▸ TASK DIRECTIONS: Copy the following blog post about sitting in the sunlight word for word, in full.

Sunday, November 28, 2010

Sitting in the sunlight......


Sitting in the sunlight streaming through my dining room window with a belly full of oatmeal, fresh strawberries and sunflower seed bread on a Sunday morning, I am aware of the power of life.  Ubiquitous and ambient, this creative power gives birth to all things, all creatures and experiences of all creatures.  I imagine that being alive is much like our bodies inside the womb, that our bodies simply went from one womb to another.  Only this womb we find ourselves in is infinitely large and births much more than human bodies and other creatures bodies but also dirt, rocks, air, plants, stars, suns, and planets and then animates all that it births.

We humans are fond of imagining that we are self contained islands onto ourselves and yet without the food in my belly, my body would last only a few weeks or without the air we all share, our bodies would last only a matter of minutes.  Without the sunlight streaming through my dining room window, life as we know it would not be possible.

▸ RECORDS SUPPLIED:
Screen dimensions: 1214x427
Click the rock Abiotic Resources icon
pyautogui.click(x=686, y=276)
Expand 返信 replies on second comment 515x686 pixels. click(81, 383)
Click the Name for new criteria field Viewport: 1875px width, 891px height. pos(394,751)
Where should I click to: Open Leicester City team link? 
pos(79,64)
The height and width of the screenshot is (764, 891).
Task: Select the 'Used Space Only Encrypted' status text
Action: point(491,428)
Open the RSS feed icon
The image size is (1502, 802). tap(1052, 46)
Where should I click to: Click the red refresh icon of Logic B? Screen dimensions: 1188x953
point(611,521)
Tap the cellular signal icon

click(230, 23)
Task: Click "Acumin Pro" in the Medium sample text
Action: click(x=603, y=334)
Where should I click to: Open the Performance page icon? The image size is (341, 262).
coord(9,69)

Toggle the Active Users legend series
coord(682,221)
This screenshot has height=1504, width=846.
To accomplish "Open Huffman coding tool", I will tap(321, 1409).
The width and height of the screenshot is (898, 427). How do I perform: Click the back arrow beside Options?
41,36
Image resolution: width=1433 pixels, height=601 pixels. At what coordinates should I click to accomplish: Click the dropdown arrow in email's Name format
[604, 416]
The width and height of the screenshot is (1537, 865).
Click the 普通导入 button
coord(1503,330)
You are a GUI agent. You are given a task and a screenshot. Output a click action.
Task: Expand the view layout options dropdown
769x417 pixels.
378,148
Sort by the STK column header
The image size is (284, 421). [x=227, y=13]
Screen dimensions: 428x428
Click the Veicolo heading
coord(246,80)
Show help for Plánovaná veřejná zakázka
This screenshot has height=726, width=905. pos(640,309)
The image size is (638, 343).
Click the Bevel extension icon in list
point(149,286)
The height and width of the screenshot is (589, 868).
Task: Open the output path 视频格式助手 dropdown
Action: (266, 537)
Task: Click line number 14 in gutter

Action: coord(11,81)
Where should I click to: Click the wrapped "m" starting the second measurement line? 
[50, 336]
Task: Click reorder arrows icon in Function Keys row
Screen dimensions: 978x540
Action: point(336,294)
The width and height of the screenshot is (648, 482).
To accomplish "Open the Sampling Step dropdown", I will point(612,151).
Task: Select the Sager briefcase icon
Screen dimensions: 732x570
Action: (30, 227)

▸ THE ANSWER:
Sunday, November 28, 2010

Sitting in the sunlight......


Sitting in the sunlight streaming through my dining room window with a belly full of oatmeal, fresh strawberries and sunflower seed bread on a Sunday morning, I am aware of the power of life.  Ubiquitous and ambient, this creative power gives birth to all things, all creatures and experiences of all creatures.  I imagine that being alive is much like our bodies inside the womb, that our bodies simply went from one womb to another.  Only this womb we find ourselves in is infinitely large and births much more than human bodies and other creatures bodies but also dirt, rocks, air, plants, stars, suns, and planets and then animates all that it births.

We humans are fond of imagining that we are self contained islands onto ourselves and yet without the food in my belly, my body would last only a few weeks or without the air we all share, our bodies would last only a matter of minutes.  Without the sunlight streaming through my dining room window, life as we know it would not be possible.